_DATA PROVIDED:_
┄┄┄┄┄┄┄┄┄┄┄┄┄┄┄┄┄┄┄┄

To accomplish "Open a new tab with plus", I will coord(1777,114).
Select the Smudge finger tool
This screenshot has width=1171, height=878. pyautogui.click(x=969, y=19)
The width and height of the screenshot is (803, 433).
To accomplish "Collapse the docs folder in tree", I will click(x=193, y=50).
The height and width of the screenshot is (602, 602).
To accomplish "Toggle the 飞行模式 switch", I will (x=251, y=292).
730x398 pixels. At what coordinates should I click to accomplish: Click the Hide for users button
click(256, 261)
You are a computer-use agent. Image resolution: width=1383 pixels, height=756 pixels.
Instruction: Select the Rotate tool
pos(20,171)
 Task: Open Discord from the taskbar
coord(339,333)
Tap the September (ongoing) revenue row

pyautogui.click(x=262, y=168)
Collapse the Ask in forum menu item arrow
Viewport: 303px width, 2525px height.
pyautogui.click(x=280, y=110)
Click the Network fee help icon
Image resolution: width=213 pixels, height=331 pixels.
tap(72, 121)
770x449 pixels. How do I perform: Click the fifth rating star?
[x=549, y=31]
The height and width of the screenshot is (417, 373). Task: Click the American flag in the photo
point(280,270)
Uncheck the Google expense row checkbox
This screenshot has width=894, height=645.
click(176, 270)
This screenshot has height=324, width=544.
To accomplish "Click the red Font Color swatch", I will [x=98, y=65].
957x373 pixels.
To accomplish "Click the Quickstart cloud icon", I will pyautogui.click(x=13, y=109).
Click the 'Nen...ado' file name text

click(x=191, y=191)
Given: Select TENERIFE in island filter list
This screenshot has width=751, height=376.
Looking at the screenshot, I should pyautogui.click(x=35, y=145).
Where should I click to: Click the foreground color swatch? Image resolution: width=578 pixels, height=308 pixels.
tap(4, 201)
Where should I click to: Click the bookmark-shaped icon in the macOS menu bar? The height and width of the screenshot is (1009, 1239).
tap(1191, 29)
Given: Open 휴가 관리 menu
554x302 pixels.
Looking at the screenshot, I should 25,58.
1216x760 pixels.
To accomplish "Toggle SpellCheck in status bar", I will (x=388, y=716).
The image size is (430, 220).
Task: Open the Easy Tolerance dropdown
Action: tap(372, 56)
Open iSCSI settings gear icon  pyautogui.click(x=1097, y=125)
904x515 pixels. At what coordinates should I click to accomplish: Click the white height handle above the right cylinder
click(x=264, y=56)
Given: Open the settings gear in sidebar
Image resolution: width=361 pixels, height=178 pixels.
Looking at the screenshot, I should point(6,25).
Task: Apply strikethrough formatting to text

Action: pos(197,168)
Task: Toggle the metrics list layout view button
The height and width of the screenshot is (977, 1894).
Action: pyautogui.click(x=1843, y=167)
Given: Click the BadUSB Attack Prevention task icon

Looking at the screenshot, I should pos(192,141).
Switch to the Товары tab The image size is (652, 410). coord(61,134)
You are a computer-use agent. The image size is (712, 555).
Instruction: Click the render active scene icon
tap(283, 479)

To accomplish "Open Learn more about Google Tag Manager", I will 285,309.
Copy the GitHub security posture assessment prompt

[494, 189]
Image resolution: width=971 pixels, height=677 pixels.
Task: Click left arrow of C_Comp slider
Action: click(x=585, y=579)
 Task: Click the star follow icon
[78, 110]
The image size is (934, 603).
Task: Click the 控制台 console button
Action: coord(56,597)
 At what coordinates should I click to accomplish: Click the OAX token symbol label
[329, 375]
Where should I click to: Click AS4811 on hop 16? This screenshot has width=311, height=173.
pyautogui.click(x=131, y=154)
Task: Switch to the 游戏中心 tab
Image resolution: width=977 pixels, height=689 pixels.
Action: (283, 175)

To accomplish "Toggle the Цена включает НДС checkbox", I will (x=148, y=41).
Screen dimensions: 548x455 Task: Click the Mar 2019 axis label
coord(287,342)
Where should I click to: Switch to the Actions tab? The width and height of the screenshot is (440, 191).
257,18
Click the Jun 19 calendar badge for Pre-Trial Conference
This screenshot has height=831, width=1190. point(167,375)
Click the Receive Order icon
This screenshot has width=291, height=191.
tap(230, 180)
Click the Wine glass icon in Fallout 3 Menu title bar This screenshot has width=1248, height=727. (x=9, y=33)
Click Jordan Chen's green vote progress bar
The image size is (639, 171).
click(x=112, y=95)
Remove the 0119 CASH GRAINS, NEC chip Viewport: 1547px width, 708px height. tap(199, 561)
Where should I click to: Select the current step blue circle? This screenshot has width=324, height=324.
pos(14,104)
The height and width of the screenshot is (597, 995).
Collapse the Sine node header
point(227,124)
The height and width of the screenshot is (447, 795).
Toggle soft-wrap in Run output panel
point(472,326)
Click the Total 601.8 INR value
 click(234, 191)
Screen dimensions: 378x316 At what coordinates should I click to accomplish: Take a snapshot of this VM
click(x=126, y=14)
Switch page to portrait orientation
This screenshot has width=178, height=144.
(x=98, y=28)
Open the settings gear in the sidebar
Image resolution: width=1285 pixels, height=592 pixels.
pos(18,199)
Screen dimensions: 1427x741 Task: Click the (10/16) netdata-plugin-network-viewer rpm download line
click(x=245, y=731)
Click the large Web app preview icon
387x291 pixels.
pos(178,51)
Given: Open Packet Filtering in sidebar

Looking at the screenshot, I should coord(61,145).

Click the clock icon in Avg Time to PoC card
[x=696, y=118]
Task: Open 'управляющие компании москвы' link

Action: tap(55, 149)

┄┄┄┄┄┄┄┄┄┄┄┄┄┄┄┄┄┄┄┄

_EXERCISE REQUIREMENTS:_
Render the rows from the line containing "Switch page to portrait orientation" through the line containing "click(x=245, y=731)", both included, as a JSON list of strings with one string per line and blank lines left out.

_FINISHED EXERCISE:_
[
  "Switch page to portrait orientation",
  "This screenshot has width=178, height=144.",
  "(x=98, y=28)",
  "Open the settings gear in the sidebar",
  "Image resolution: width=1285 pixels, height=592 pixels.",
  "pos(18,199)",
  "Screen dimensions: 1427x741 Task: Click the (10/16) netdata-plugin-network-viewer rpm download line",
  "click(x=245, y=731)"
]